WHAT YOU ARE ASKED TO DO => In the records below, find each line with the word "will" and copy it.
*** DATA EXCERPTS
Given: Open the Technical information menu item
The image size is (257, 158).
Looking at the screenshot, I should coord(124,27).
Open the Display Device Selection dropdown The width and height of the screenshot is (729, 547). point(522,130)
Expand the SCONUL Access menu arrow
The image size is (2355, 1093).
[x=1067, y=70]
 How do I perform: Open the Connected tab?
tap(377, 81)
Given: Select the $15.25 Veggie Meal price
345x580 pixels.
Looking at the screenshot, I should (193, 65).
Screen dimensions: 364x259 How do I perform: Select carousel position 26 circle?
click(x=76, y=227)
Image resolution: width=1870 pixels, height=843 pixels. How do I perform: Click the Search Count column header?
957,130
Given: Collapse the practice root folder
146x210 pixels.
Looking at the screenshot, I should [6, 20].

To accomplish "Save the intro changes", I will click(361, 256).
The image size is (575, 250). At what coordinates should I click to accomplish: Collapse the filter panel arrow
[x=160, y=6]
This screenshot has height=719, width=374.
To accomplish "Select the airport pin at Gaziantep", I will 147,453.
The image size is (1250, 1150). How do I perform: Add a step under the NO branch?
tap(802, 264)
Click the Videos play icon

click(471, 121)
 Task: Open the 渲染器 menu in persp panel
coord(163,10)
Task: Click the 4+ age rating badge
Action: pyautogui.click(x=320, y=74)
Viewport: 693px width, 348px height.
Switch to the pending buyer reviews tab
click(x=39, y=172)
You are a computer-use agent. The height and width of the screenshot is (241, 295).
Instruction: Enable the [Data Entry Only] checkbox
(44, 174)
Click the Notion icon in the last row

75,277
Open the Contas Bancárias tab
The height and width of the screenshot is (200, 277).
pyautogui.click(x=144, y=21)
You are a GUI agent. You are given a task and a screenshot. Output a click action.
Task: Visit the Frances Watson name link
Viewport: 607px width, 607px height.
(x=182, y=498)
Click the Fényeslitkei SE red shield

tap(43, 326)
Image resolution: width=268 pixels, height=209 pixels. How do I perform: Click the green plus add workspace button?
******
TASK ANSWER =>
To accomplish "Save the intro changes", I will click(361, 256).
To accomplish "Select the airport pin at Gaziantep", I will 147,453.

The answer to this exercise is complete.